Google Assistant is an AI–powered virtual assistant that is primarily available on mobile and smart home devices. Unlike the company's previous virtual assistant, Google Now, Google Assistant boasts the ability to engage with its users in two-way conversations.
And this time, Google is improving it a notch.
To make this happen, Google wants Assistant to understand its users better.
Google knows that Assistant needs to both recognize the words its users are saying, and also know what they mean. What's more, Google also knows that Assistant should also adapt to the way its users talk, and not requiring users to speak the right words in the right order.
This is difficult, since teaching AI to understand spoken language involves making computers understand contextual things. Spoken languages can vary so much from one person to the next, that even pronouncing names can be difficult.
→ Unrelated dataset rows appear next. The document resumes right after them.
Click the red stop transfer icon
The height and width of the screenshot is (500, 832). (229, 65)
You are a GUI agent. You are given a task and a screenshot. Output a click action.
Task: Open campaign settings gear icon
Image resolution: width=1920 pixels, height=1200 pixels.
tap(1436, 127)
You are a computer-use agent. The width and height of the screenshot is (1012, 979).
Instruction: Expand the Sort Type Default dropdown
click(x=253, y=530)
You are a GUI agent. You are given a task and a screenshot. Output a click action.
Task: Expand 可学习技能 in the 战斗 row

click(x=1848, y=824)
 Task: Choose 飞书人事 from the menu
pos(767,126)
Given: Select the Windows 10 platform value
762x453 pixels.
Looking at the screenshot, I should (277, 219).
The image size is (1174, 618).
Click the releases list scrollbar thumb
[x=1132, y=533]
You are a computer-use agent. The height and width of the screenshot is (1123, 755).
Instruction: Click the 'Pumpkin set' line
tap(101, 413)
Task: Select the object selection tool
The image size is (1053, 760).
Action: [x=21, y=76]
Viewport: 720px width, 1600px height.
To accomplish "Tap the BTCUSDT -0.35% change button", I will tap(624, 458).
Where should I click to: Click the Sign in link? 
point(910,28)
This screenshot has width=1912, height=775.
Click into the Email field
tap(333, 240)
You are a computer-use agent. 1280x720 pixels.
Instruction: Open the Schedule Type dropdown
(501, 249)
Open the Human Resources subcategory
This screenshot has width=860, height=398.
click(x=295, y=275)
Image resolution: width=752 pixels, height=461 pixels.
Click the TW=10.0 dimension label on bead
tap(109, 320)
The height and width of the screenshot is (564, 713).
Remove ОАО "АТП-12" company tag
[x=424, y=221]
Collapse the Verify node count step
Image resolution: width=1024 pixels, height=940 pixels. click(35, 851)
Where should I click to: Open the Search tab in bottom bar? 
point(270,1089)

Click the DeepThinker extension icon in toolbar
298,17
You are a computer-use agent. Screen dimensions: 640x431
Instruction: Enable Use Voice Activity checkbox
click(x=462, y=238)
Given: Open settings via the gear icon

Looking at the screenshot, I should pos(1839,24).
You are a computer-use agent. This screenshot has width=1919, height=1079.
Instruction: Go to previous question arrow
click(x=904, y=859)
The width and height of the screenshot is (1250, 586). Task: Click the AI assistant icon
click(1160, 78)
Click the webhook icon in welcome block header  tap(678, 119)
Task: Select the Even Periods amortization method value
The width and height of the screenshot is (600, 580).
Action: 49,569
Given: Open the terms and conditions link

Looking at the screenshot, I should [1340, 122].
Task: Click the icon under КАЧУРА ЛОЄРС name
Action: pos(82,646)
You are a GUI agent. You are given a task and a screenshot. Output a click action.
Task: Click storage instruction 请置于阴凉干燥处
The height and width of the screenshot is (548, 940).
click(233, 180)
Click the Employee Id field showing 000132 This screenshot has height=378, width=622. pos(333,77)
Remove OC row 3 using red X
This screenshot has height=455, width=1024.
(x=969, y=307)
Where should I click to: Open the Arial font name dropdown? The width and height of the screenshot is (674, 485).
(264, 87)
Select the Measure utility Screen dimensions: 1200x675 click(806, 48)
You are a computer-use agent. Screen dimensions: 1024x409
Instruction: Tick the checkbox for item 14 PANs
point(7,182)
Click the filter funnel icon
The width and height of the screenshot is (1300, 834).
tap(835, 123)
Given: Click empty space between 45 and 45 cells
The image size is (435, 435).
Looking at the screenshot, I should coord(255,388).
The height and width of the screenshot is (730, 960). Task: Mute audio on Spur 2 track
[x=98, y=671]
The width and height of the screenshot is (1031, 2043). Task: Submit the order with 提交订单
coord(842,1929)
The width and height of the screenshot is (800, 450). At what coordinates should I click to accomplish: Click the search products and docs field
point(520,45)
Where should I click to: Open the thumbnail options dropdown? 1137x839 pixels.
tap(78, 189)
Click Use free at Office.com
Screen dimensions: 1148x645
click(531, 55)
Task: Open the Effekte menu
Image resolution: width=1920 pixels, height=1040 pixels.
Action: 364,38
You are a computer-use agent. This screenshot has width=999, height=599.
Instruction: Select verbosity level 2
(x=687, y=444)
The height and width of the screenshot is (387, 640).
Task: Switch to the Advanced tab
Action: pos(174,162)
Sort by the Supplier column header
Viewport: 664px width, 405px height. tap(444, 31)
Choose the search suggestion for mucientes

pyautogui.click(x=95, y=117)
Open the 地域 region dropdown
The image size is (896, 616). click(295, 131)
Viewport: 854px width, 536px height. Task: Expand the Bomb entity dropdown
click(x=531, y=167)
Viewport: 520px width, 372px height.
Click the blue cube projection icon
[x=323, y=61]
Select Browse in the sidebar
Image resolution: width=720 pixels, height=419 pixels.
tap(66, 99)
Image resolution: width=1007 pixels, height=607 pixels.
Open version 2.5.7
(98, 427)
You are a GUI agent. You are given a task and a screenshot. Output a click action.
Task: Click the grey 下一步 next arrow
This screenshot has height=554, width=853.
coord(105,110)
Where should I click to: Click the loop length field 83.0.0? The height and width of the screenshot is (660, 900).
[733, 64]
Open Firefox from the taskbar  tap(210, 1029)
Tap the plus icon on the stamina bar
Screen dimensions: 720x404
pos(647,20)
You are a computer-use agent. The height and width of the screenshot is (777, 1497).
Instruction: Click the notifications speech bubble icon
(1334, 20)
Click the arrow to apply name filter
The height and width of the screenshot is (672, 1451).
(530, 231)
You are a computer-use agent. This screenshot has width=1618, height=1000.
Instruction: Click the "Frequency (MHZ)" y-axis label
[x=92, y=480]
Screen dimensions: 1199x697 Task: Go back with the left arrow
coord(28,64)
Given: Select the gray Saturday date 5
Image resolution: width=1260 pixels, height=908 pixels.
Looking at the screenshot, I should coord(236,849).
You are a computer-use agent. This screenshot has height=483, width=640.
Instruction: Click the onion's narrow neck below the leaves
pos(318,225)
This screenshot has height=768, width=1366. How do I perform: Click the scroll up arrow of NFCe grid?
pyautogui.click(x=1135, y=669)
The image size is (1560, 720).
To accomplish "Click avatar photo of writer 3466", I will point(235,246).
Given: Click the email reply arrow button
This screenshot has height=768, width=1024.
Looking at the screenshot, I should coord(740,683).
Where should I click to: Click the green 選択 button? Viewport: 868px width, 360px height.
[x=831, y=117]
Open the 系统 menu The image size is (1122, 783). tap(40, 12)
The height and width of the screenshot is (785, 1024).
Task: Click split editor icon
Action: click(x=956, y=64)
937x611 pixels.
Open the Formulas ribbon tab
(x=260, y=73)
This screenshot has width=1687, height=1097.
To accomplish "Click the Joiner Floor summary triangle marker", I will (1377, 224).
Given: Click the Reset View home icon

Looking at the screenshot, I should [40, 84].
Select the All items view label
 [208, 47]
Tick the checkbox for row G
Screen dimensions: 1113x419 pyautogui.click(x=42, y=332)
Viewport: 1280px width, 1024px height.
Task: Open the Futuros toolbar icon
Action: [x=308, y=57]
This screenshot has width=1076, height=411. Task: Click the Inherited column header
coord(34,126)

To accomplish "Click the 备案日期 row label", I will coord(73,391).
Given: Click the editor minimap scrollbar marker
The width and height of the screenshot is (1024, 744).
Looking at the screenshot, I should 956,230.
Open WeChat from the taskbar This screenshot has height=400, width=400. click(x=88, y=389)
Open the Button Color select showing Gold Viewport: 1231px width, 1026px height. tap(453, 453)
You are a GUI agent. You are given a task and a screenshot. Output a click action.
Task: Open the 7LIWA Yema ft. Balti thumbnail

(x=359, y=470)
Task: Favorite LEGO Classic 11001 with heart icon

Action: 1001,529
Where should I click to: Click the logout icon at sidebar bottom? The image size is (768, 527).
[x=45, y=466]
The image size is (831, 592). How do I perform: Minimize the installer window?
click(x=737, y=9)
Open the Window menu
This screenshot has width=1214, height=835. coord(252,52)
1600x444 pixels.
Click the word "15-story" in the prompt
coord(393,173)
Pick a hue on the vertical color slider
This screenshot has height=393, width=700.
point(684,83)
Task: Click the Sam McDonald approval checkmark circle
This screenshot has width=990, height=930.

Acknowledging that some names that are spelled the same are sometimes pronounced differently, the company realizes that the complexity is the very thing that makes understanding the way people speak so difficult.
"Names matter, and it’s frustrating when you’re trying to send a text or make a call and Google Assistant mispronounces or simply doesn’t recognize a contact. We want Assistant to accurately recognize and pronounce people’s names as often as possible, especially those that are less common," said Google in a blog post.
So how can it teach its AI to understand the different pronunciation?
To solve this, Google starts allowing users to teach Google Assistant to enunciate and recognize names of their contacts the way they pronounce them.
Here, Assistant will listen to the pronunciation and will remember it as it is, but without keeping a recording of its users' voice.
What this means, Assistant should be able to better understand its users better when they say those names, and also be able to pronounce them correctly.
According to Google, the company is making this feature available in English first, before expanding it to more languages.
The next update, is to create a better conversation by making Assistant better in understanding context.
"Assistant’s timers are a popular tool, and plenty of us set more than one of them at the same time," said Google.
"Maybe you’ve got a 10-minute timer for dinner going at the same time as another to remind the kids to start their homework in 20 minutes. You might fumble and stop mid sentence to correct how long the timer should be set for, or maybe you don’t use the exact same phrase to cancel it as you did to create it."
"Like in any conversation, context matters and Assistant needs to be flexible enough to understand what you're referring to when you ask for help."
In this case, Google said that it rebuilt Assistant's natural-language understanding (NLU) models so it can more accurately understand context while also improving its "reference resolution."
This update has been made available for alarms and timers on Google Assistant, initially on smart speakers in English in the U.S..
Most of the updates here are powered by the company’s BERT language model.
This technology helps bring a more natural, back-and-forth conversation with Google
BERT, which stands for "Bidirectional Encoder Representations from Transformers," is a Transformer-based machine learning technique for natural language processing (NLP) pre-training process.
When it was first created and published in 2018 by Jacob Devlin and his colleagues from Google, it achieved state-of-the-art performance on a number of natural language understanding tasks.
This happens because BERT is a bidirectional, unsupervised language representation, that is pre-trained using only a plain text corpus.
Most other NLP uses context-free models to generate a single word embedding representation for each word in the vocabulary. BERT on the other hand, is able to take into account the context for each occurrence of a given word.
This improves its ability vastly.
Previously, Google has been using BERT to make its search engine understand questions beyond keywords, among others. In 2020, Google said that BERT is already unleashed to almost every query in English.